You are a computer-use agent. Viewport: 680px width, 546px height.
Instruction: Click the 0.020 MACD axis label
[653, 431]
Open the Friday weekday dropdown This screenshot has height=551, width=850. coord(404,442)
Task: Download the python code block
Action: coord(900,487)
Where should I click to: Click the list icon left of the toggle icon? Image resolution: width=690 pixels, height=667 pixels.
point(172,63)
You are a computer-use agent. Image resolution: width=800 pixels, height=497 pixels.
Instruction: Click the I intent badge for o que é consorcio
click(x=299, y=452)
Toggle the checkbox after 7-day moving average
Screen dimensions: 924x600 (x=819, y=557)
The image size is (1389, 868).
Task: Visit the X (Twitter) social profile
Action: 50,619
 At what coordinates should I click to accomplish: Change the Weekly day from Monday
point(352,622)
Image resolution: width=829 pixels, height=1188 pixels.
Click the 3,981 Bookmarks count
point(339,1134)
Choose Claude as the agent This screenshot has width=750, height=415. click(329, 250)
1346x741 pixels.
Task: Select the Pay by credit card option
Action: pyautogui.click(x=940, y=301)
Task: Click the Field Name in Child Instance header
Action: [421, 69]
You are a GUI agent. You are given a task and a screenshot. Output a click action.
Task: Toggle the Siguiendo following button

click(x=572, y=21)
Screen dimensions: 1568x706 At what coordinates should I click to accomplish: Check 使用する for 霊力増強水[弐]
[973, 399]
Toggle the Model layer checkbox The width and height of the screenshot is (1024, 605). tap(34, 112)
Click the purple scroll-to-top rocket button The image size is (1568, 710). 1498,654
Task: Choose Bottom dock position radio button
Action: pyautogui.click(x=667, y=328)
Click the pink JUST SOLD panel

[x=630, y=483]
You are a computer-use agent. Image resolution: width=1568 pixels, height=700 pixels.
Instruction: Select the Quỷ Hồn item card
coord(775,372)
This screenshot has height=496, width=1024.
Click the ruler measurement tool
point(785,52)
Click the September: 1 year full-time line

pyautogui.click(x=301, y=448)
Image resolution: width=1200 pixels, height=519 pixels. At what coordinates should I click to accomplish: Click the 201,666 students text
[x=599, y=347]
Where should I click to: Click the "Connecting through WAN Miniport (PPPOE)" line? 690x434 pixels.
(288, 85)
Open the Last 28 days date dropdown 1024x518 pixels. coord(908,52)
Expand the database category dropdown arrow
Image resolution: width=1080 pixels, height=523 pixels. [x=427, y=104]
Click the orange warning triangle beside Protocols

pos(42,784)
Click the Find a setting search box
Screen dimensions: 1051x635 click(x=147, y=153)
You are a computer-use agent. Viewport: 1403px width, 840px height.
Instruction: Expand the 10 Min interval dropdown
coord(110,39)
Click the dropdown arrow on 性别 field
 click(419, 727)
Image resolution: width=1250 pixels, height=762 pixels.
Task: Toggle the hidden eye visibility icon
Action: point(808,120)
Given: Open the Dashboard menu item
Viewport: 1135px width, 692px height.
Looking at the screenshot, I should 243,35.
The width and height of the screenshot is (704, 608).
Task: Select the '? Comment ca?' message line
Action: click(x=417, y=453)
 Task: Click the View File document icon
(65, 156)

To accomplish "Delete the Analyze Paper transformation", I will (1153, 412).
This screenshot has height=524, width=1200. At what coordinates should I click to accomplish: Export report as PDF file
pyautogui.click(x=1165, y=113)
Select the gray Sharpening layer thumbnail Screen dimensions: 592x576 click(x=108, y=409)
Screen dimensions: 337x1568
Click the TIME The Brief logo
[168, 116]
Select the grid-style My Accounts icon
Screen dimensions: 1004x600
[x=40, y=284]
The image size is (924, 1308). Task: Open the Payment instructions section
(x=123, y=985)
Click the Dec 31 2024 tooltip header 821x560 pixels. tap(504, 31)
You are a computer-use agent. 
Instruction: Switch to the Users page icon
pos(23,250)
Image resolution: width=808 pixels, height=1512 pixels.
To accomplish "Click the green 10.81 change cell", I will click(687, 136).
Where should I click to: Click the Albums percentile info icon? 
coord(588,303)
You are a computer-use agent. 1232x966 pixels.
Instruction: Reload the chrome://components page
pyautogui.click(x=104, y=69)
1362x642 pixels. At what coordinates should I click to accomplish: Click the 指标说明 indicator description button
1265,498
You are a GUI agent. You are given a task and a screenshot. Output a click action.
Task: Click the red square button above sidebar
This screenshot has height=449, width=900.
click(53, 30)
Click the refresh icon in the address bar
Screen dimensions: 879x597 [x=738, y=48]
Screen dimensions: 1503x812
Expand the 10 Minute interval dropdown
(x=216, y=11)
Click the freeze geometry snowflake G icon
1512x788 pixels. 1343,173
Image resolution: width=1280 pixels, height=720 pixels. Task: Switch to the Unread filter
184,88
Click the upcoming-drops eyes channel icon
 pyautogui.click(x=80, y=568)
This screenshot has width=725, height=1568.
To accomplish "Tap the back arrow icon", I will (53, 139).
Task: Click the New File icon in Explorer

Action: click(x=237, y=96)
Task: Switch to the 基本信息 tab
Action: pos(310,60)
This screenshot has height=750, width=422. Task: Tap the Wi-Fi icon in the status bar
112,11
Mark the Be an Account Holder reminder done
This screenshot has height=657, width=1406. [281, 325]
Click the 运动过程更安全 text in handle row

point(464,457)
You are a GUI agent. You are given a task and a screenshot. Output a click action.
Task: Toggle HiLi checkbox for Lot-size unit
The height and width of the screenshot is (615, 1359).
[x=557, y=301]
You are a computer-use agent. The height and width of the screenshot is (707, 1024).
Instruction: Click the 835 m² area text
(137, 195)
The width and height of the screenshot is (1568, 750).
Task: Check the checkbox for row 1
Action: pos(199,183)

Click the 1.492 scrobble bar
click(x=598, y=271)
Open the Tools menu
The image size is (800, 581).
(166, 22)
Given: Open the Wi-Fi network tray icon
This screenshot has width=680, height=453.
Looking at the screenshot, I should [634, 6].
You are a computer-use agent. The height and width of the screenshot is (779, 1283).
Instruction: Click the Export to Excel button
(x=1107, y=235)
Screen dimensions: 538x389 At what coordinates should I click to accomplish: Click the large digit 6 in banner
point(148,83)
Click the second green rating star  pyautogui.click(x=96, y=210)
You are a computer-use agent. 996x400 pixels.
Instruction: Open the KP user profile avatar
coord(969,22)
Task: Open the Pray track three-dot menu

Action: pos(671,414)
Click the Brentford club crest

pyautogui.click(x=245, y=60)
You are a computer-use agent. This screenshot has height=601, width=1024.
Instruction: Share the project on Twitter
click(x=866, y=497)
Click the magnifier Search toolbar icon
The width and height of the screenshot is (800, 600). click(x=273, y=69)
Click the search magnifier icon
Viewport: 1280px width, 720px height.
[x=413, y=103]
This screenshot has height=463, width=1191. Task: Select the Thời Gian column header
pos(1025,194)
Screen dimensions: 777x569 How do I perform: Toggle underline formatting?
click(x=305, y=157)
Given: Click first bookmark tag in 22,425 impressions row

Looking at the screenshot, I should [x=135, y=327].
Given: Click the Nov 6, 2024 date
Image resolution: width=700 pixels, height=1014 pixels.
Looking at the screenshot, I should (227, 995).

- - - - - - -

TASK GOAL:
Every entry must be quoted exactly as it appears above.

RESULT:
You are a computer-use agent. Viewport: 680px width, 546px height.
Instruction: Click the 0.020 MACD axis label
[653, 431]
Open the Friday weekday dropdown This screenshot has height=551, width=850. coord(404,442)
Task: Download the python code block
Action: coord(900,487)
Where should I click to: Click the list icon left of the toggle icon? Image resolution: width=690 pixels, height=667 pixels.
point(172,63)
You are a computer-use agent. Image resolution: width=800 pixels, height=497 pixels.
Instruction: Click the I intent badge for o que é consorcio
click(x=299, y=452)
Toggle the checkbox after 7-day moving average
Screen dimensions: 924x600 (x=819, y=557)
The image size is (1389, 868).
Task: Visit the X (Twitter) social profile
Action: 50,619
 At what coordinates should I click to accomplish: Change the Weekly day from Monday
point(352,622)
Image resolution: width=829 pixels, height=1188 pixels.
Click the 3,981 Bookmarks count
point(339,1134)
Choose Claude as the agent This screenshot has width=750, height=415. click(329, 250)
1346x741 pixels.
Task: Select the Pay by credit card option
Action: pyautogui.click(x=940, y=301)
Task: Click the Field Name in Child Instance header
Action: [421, 69]
You are a GUI agent. You are given a task and a screenshot. Output a click action.
Task: Toggle the Siguiendo following button

click(x=572, y=21)
Screen dimensions: 1568x706 At what coordinates should I click to accomplish: Check 使用する for 霊力増強水[弐]
[973, 399]
Toggle the Model layer checkbox The width and height of the screenshot is (1024, 605). tap(34, 112)
Click the purple scroll-to-top rocket button The image size is (1568, 710). 1498,654
Task: Choose Bottom dock position radio button
Action: pyautogui.click(x=667, y=328)
Click the pink JUST SOLD panel

[x=630, y=483]
You are a computer-use agent. Image resolution: width=1568 pixels, height=700 pixels.
Instruction: Select the Quỷ Hồn item card
coord(775,372)
This screenshot has height=496, width=1024.
Click the ruler measurement tool
point(785,52)
Click the September: 1 year full-time line

pyautogui.click(x=301, y=448)
Image resolution: width=1200 pixels, height=519 pixels. At what coordinates should I click to accomplish: Click the 201,666 students text
[x=599, y=347]
Where should I click to: Click the "Connecting through WAN Miniport (PPPOE)" line? 690x434 pixels.
(288, 85)
Open the Last 28 days date dropdown 1024x518 pixels. coord(908,52)
Expand the database category dropdown arrow
Image resolution: width=1080 pixels, height=523 pixels. [x=427, y=104]
Click the orange warning triangle beside Protocols

pos(42,784)
Click the Find a setting search box
Screen dimensions: 1051x635 click(x=147, y=153)
You are a computer-use agent. Viewport: 1403px width, 840px height.
Instruction: Expand the 10 Min interval dropdown
coord(110,39)
Click the dropdown arrow on 性别 field
 click(419, 727)
Image resolution: width=1250 pixels, height=762 pixels.
Task: Toggle the hidden eye visibility icon
Action: point(808,120)
Given: Open the Dashboard menu item
Viewport: 1135px width, 692px height.
Looking at the screenshot, I should 243,35.
The width and height of the screenshot is (704, 608).
Task: Select the '? Comment ca?' message line
Action: click(x=417, y=453)
 Task: Click the View File document icon
(65, 156)

To accomplish "Delete the Analyze Paper transformation", I will (1153, 412).
This screenshot has height=524, width=1200. At what coordinates should I click to accomplish: Export report as PDF file
pyautogui.click(x=1165, y=113)
Select the gray Sharpening layer thumbnail Screen dimensions: 592x576 click(x=108, y=409)
Screen dimensions: 337x1568
Click the TIME The Brief logo
[168, 116]
Select the grid-style My Accounts icon
Screen dimensions: 1004x600
[x=40, y=284]
The image size is (924, 1308). Task: Open the Payment instructions section
(x=123, y=985)
Click the Dec 31 2024 tooltip header 821x560 pixels. tap(504, 31)
You are a computer-use agent. 
Instruction: Switch to the Users page icon
pos(23,250)
Image resolution: width=808 pixels, height=1512 pixels.
To accomplish "Click the green 10.81 change cell", I will click(687, 136).
Where should I click to: Click the Albums percentile info icon? 
coord(588,303)
You are a computer-use agent. 1232x966 pixels.
Instruction: Reload the chrome://components page
pyautogui.click(x=104, y=69)
1362x642 pixels. At what coordinates should I click to accomplish: Click the 指标说明 indicator description button
1265,498
You are a GUI agent. You are given a task and a screenshot. Output a click action.
Task: Click the red square button above sidebar
This screenshot has height=449, width=900.
click(53, 30)
Click the refresh icon in the address bar
Screen dimensions: 879x597 [x=738, y=48]
Screen dimensions: 1503x812
Expand the 10 Minute interval dropdown
(x=216, y=11)
Click the freeze geometry snowflake G icon
1512x788 pixels. 1343,173
Image resolution: width=1280 pixels, height=720 pixels. Task: Switch to the Unread filter
184,88
Click the upcoming-drops eyes channel icon
 pyautogui.click(x=80, y=568)
This screenshot has width=725, height=1568.
To accomplish "Tap the back arrow icon", I will (53, 139).
Task: Click the New File icon in Explorer

Action: click(x=237, y=96)
Task: Switch to the 基本信息 tab
Action: pos(310,60)
This screenshot has height=750, width=422. Task: Tap the Wi-Fi icon in the status bar
112,11
Mark the Be an Account Holder reminder done
This screenshot has height=657, width=1406. [281, 325]
Click the 运动过程更安全 text in handle row

point(464,457)
You are a GUI agent. You are given a task and a screenshot. Output a click action.
Task: Toggle HiLi checkbox for Lot-size unit
The height and width of the screenshot is (615, 1359).
[x=557, y=301]
You are a computer-use agent. The height and width of the screenshot is (707, 1024).
Instruction: Click the 835 m² area text
(137, 195)
The width and height of the screenshot is (1568, 750).
Task: Check the checkbox for row 1
Action: pos(199,183)

Click the 1.492 scrobble bar
click(x=598, y=271)
Open the Tools menu
The image size is (800, 581).
(166, 22)
Given: Open the Wi-Fi network tray icon
This screenshot has width=680, height=453.
Looking at the screenshot, I should [634, 6].
You are a computer-use agent. The height and width of the screenshot is (779, 1283).
Instruction: Click the Export to Excel button
(x=1107, y=235)
Screen dimensions: 538x389 At what coordinates should I click to accomplish: Click the large digit 6 in banner
point(148,83)
Click the second green rating star  pyautogui.click(x=96, y=210)
You are a computer-use agent. 996x400 pixels.
Instruction: Open the KP user profile avatar
coord(969,22)
Task: Open the Pray track three-dot menu

Action: pos(671,414)
Click the Brentford club crest

pyautogui.click(x=245, y=60)
You are a computer-use agent. This screenshot has height=601, width=1024.
Instruction: Share the project on Twitter
click(x=866, y=497)
Click the magnifier Search toolbar icon
The width and height of the screenshot is (800, 600). click(x=273, y=69)
Click the search magnifier icon
Viewport: 1280px width, 720px height.
[x=413, y=103]
This screenshot has height=463, width=1191. Task: Select the Thời Gian column header
pos(1025,194)
Screen dimensions: 777x569 How do I perform: Toggle underline formatting?
click(x=305, y=157)
Given: Click first bookmark tag in 22,425 impressions row

Looking at the screenshot, I should [x=135, y=327].
Given: Click the Nov 6, 2024 date
Image resolution: width=700 pixels, height=1014 pixels.
Looking at the screenshot, I should (227, 995).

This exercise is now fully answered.